My question is reinforced by the fact that centrists have for a long time defined themselves by what they are not. For years, the Lib Dems biggest selling point was that they weren’t Labour or Tories, and so garnered the protest vote (Oh, such happy days!) This failure to make a positive case seems to have continued. As Ellie Mae O’Hagan tweeted:
I think centrism - whatever it is - could flourish again. But it needs to make a case for existence. And it... isn't.
So, what would such a case look like? The answer, I suspect, lies in a recent speech (pdf) by Mark Carney. (The Bank of England seems to be doing a better job than the main opposition parties). He points out that the gains from trade and technology have been “uneven”:
While trade makes countries better off, it does not raise all boats; in the clinical words of the economist, trade is not Pareto optimal…For free trade to benefit all requires some redistribution.
This, I think, is the essence of centrism. It accepts that globalization and free markets (within limits) bring potential benefits, but that these benefits must be spread more evenly via the tax and welfare system.
This stands in contrast to nativism and some forms of leftism which oppose globalization and favour market intervention. It also contrasts to libertarianism and Thatcherism which emphasize freeish markets whilst underplaying redistribution.
It’s also what New Labour stood for. It saw that globalization and freeish markets brought benefits, but also that these had to be accompanied by policies such as tax credits to help the low-paid*.
And it’s also conventional economics: markets are good(ish) ways of allocating resources, but not so good at distributing incomes.
This poses the question: what’s wrong with such a vision? Phil says it’s too abstractly technocratic to speak to voters:
The lived reality of voters are erased by the cult of numbers, or replacing the feeling and perception of economic relief by indices measuring GDP, inflation and wage growth. Interest becomes more and more narrowly refined into a bland national interest, expressed in increasing and decreasing metrics assumed to be in congruence with the good life.
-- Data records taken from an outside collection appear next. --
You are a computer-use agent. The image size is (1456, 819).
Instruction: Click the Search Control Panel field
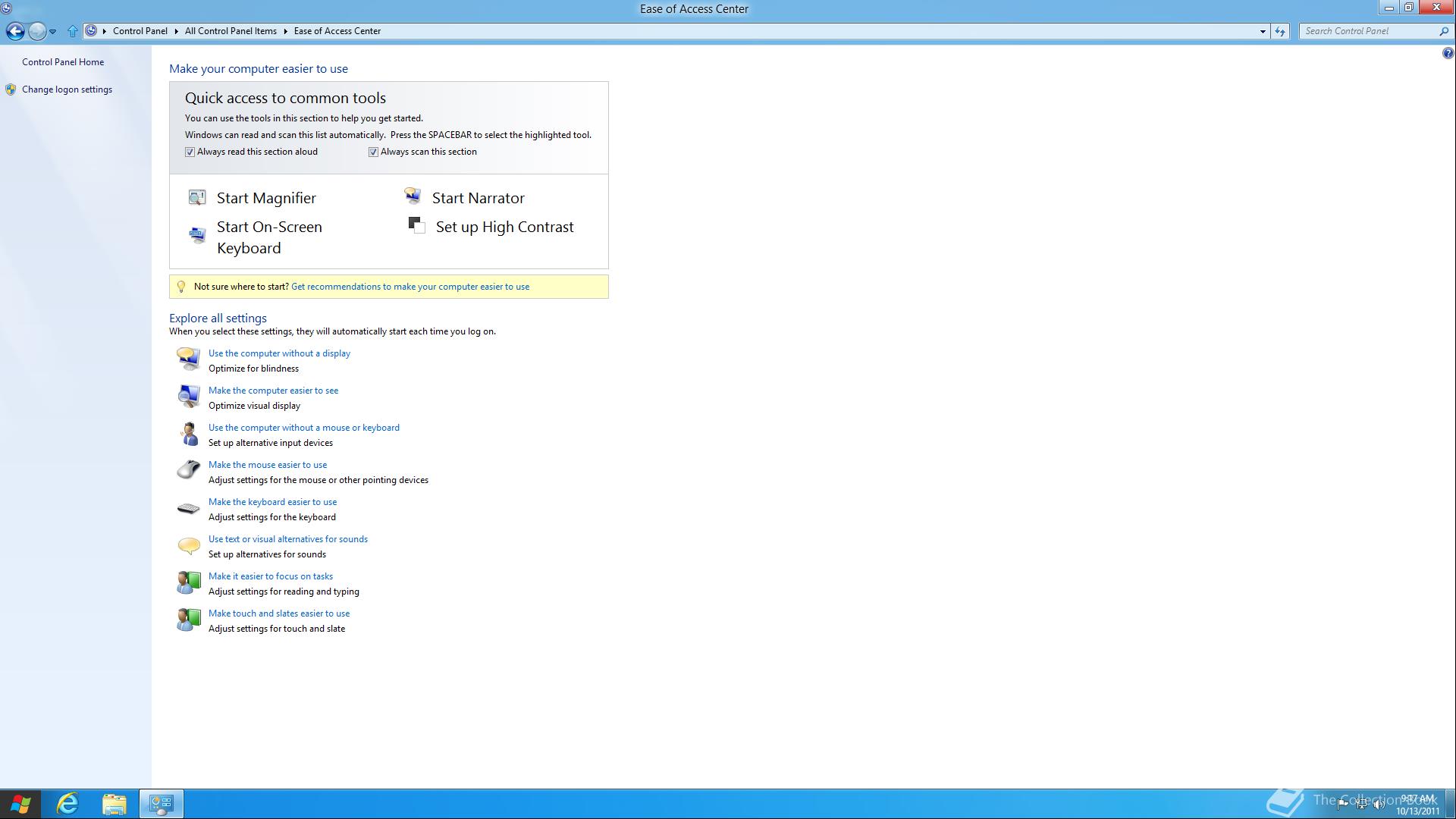(x=1365, y=31)
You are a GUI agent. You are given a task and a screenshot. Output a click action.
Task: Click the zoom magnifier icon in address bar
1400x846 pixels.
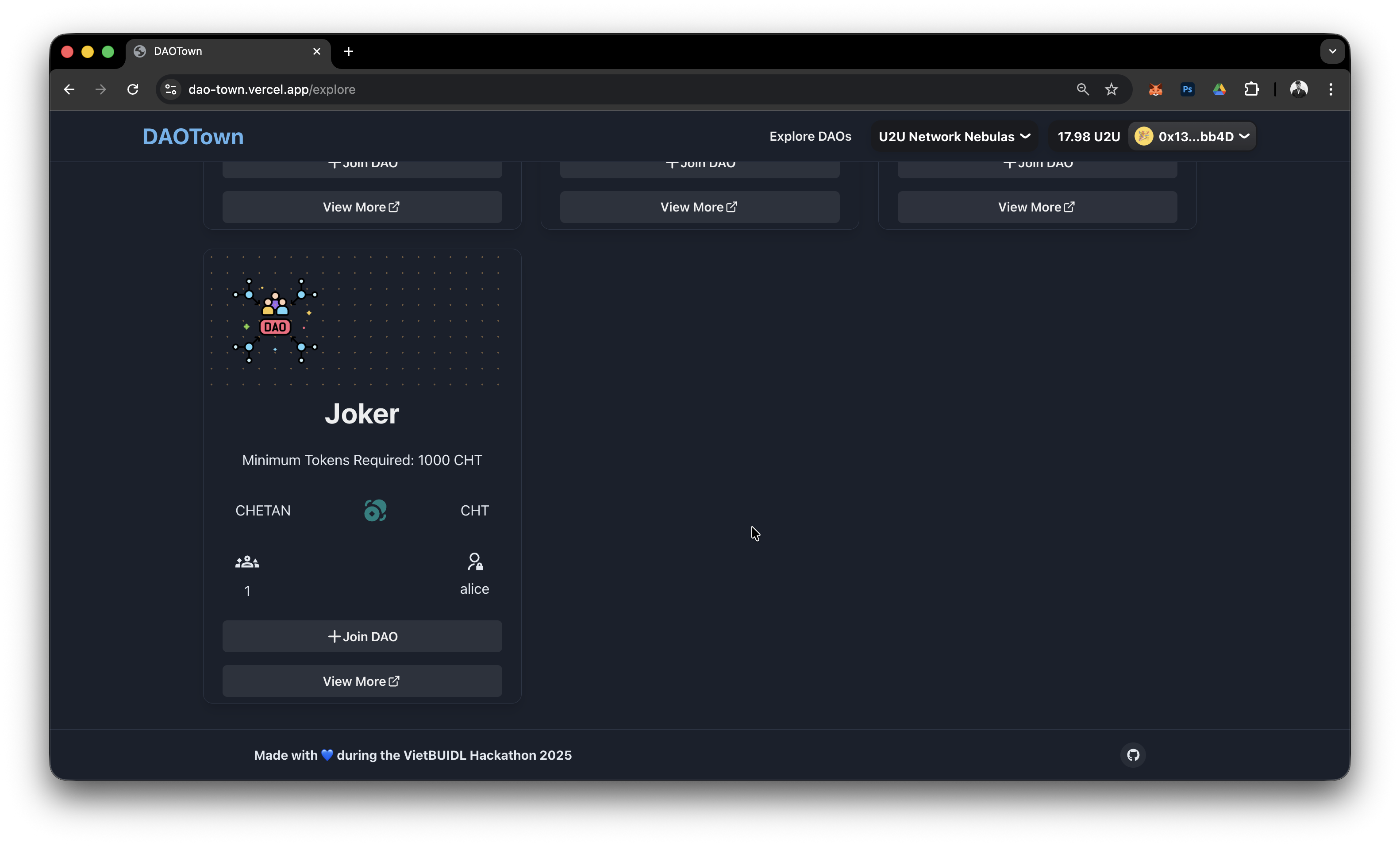(1082, 89)
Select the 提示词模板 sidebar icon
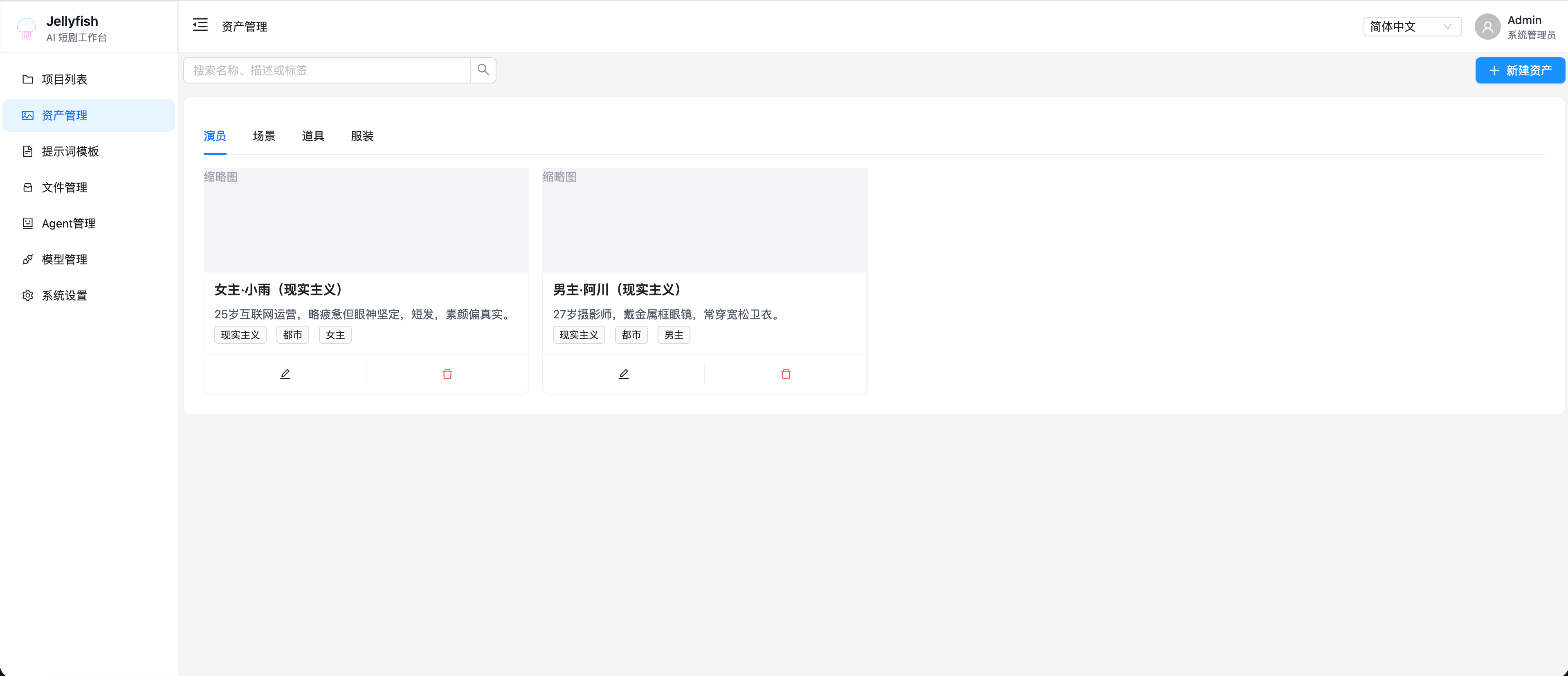1568x676 pixels. click(27, 151)
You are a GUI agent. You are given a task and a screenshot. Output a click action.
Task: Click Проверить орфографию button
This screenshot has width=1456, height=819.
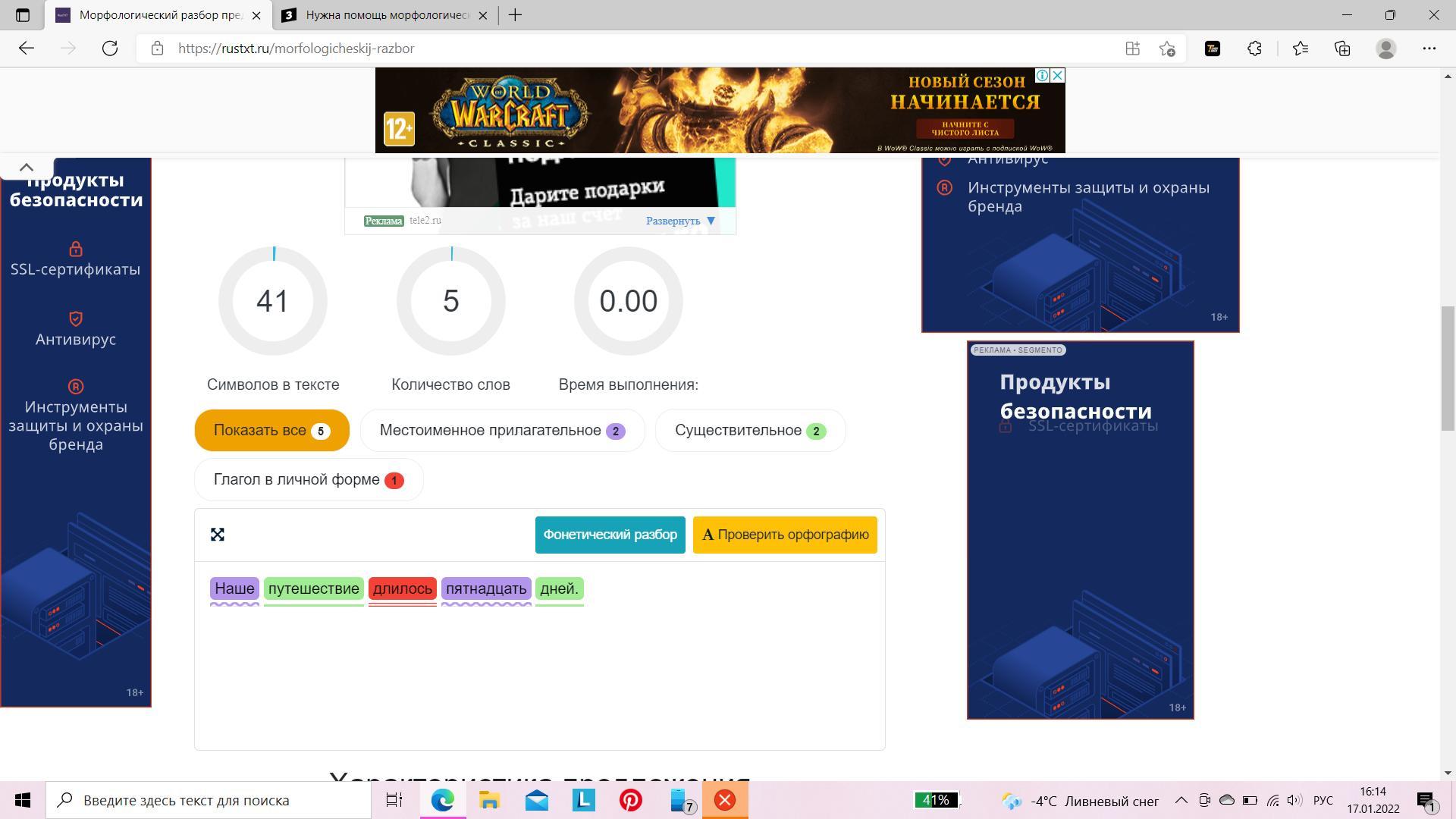click(x=784, y=535)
I have a slightly different beef. It’s that this form of centrism offers too etiolated a vision of equality. Inequality isn’t simply a matter of pay packets but of power too. Centrism fails to tackle the latter. This is a big failing not least because policies to increase productivity might require greater equality of power in the workplace – something which technocratic centrism has long ignored.
It’s become a cliché that Blair has been discredited by the war in Iraq. I fear, though, that everyone draws the wrong conclusion from that episode. The war wasn’t just a moral failing but an intellectual one: as Chilcot showed, it’s the sort of terrible decision you get when leaders are isolated from ground truth: Fred Goodwin’s takeover of ABN Amro (perhaps the worst economic decision of my lifetime) also falls into this category.
For me, therefore, a centrism which ignores inequalities of power must be inadequate.
Herein, though, lies the sadness: even this form of centrism would be a big improvement upon a lot of today’s politics.
* New Labour didn’t, I think, regard the minimum wage as a device for correcting market failure or for relieving poverty. Instead, it saw it as a way of preventing employers from using tax credits to drive down wages.